(Aim)
Rewrite the items from the line that contains "You are a GUI" through the end of the items, both ends included, with their requests, and add -98 to every number in the answer coordinates. Leave the pictures out.

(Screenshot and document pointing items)
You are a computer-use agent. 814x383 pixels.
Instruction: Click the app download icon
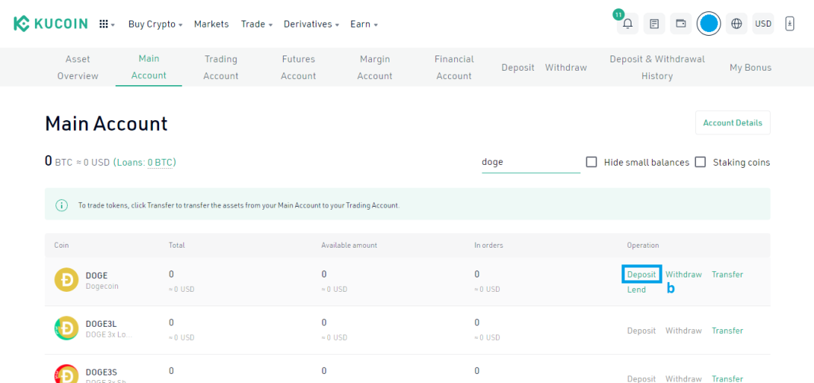click(x=790, y=24)
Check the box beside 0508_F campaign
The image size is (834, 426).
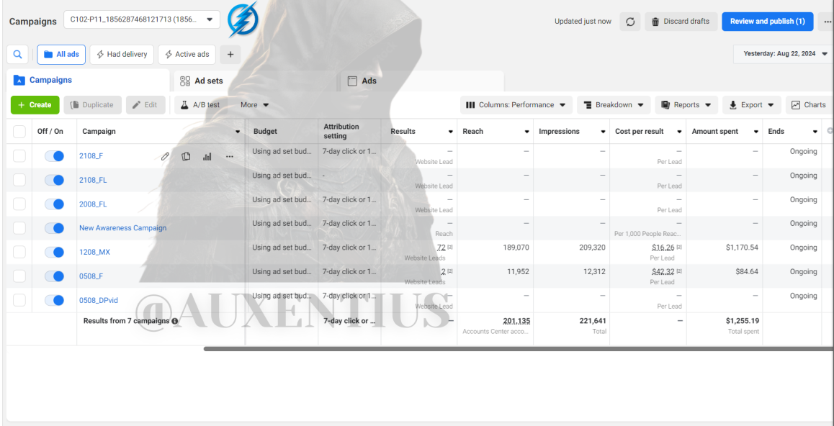(19, 276)
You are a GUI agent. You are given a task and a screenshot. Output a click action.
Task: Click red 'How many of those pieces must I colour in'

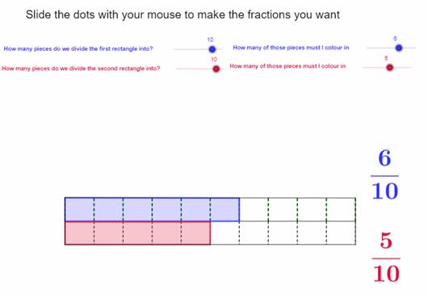coord(287,66)
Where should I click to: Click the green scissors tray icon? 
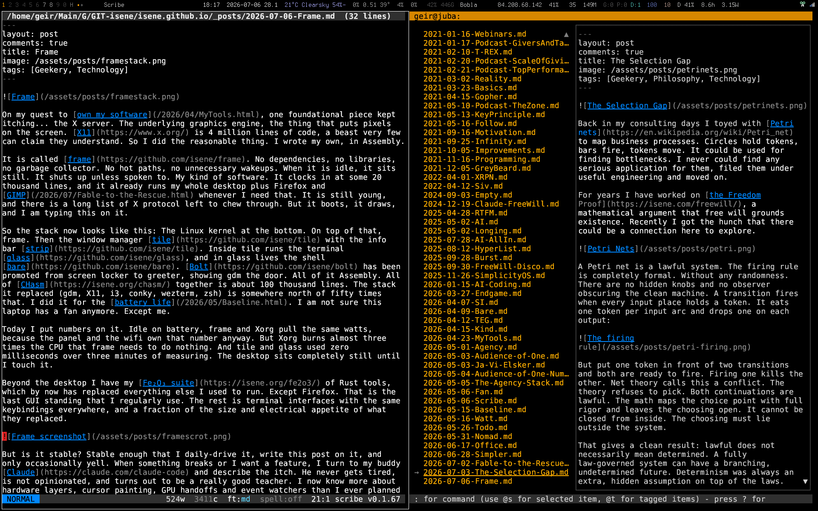802,5
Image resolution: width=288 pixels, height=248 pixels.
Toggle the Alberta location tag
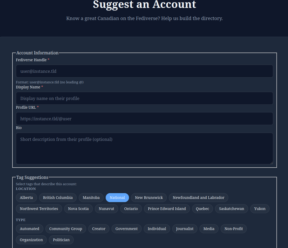[x=26, y=198]
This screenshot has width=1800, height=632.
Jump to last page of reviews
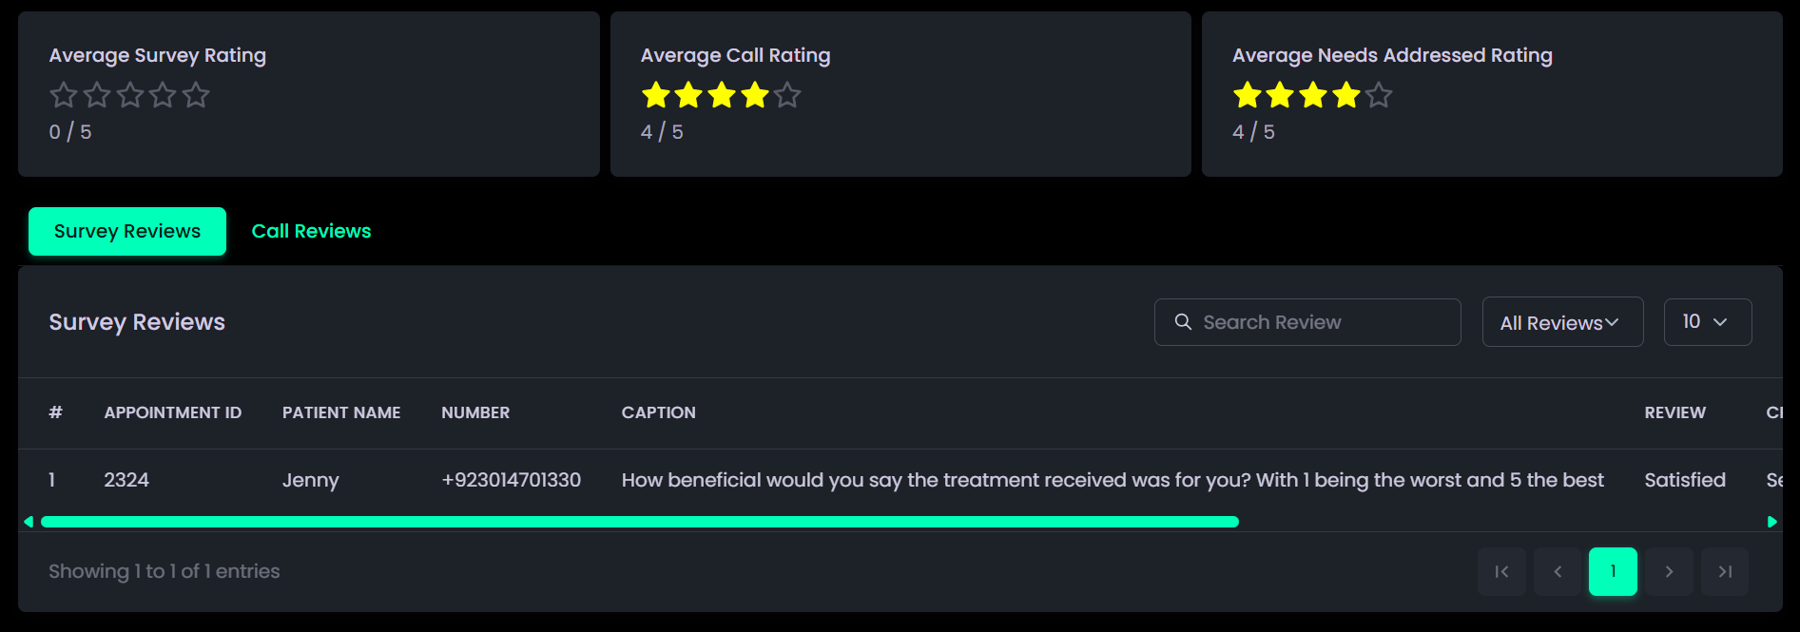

(Answer to this exercise)
You are a GUI agent. You are given a task and a screenshot. Output a click action.
Task: Click red 'How many of those pieces must I colour in'

coord(189,-32)
Where should I click to: Click the green scissors tray icon? 
704,-93
Image resolution: width=288 pixels, height=248 pixels.
Toggle the Alberta location tag
[x=-72, y=100]
This screenshot has width=1800, height=632.
Jump to last page of reviews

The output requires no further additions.